On Nov 13, 2008, at 10:54 AM, Bill Cheeseman wrote:

on 2008-11-13 9:57 AM, Luther Fuller at email@hidden wrote:

I've ben rummaging thru some documents on codesigning. One of them,
"Code Signing Release Notes_ Code Signing Release Notes for Mac OS X
v10.5.pdf" contains this ...

Check the last revision date, and compare it to the August 2008 revision
date of the Tech Note I cited yesterday. Code signing is in its infancy, and
it is a moving target. Instructions have already changed a couple of times,
and the obsolete instructions don't necessarily get taken down in a timely
fashion. As far as I recall, the Tech Note is the most recent.


What To Avoid
...
Do not put helper applications, plugins, and other separately signed
code into the Resources directory of a bundle. The Resources directory
is directly sealed to the main executable. Put plugins into the Plug-
Ins
directory. Put helper tools into the executable directory. Put helper
applications (with their own bundles) into the support directory.


Is "directly sealed" different from "sealed"? The document doesn't say.
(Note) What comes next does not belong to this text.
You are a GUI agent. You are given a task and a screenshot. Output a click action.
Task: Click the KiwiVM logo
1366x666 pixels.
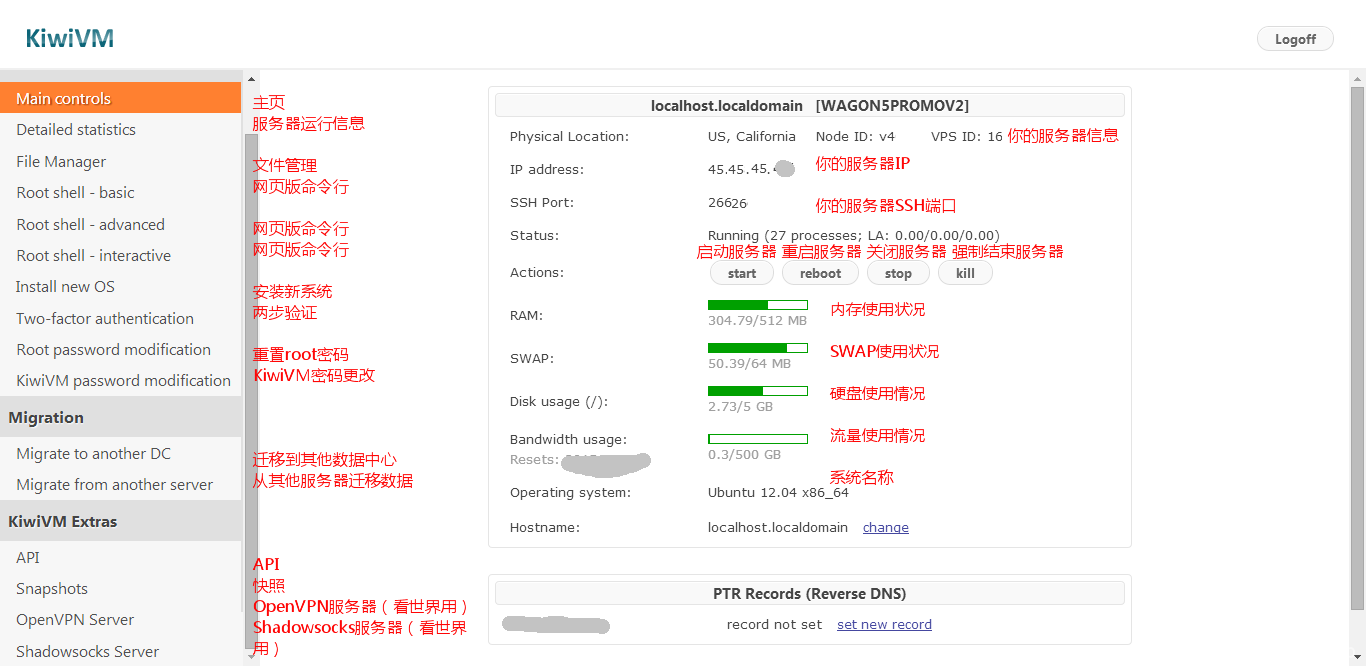(70, 38)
I don't think there's a difference. What they're driving at is that you
don't want user-changeable files within the main application package to be
sealed (or directly sealed) to the main executable, because then a user's
change to the embedded file would be seen as a security breach (meaning that
the system will warn the user that the application has been tampered with
since the developer released it). You must therefore put user changeable
files somewhere that is not sealed (or directly sealed) to the main
executable.

My helper application bundles have a very few lines of code in them and contain nothing that is user modifiable, so perhaps it would be appropriate to put them in the Resources folder.
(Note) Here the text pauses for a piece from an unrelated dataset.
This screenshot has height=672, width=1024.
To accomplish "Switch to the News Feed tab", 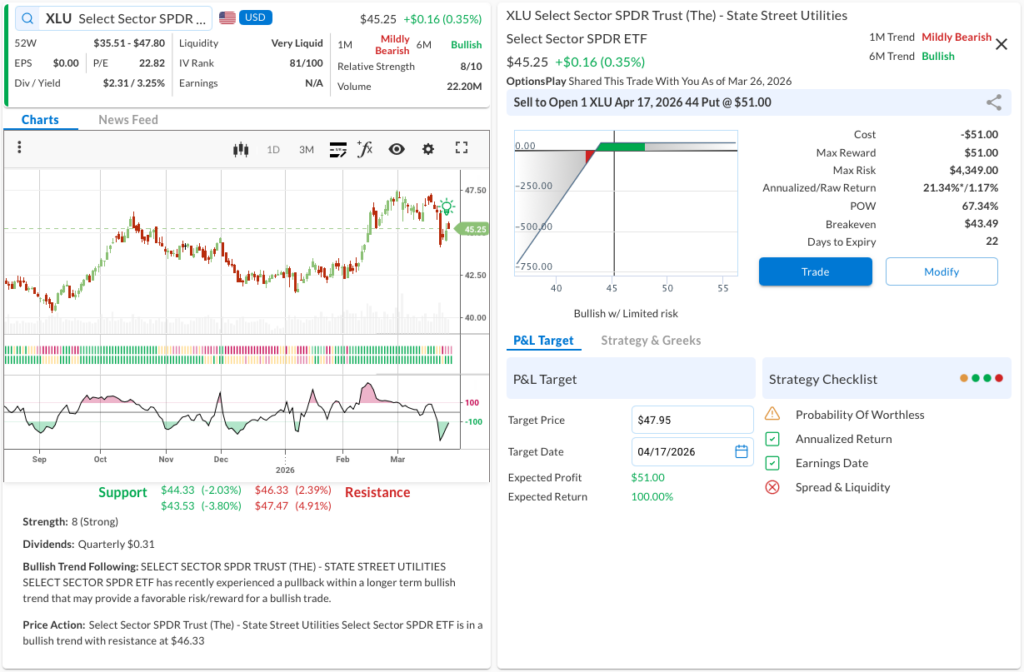I will (x=128, y=120).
This suggests another problem. Neither my main application nor the helper applications contain any global variables. They do contain properties, but these values are never changed in the script. Data that the user creates are stored in the preference .plist file, which is where they belong. I am now lead to the conclusion that if one were to write an application bundle in AppleScript, codesigning would fail unless globals and modifying of properties were avoided.

I have tried again this morning to reproduce the warning that started this discussion, but was unable to do so. The main application issues the warning the first time it's run after download, then everything just works as expected. Again, I think I will just wait and see what happens before jumping to codesigning.